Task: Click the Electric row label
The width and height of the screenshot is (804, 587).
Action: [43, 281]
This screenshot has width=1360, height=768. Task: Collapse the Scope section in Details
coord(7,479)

+++++

** SET TASK **
Rewrite the material above with "Task" swapped for "Instruction" at every occurrence and everything else left unchanged.

** TASK RESULT **
Instruction: Click the Electric row label
The width and height of the screenshot is (804, 587).
Action: [43, 281]
This screenshot has width=1360, height=768. Instruction: Collapse the Scope section in Details
coord(7,479)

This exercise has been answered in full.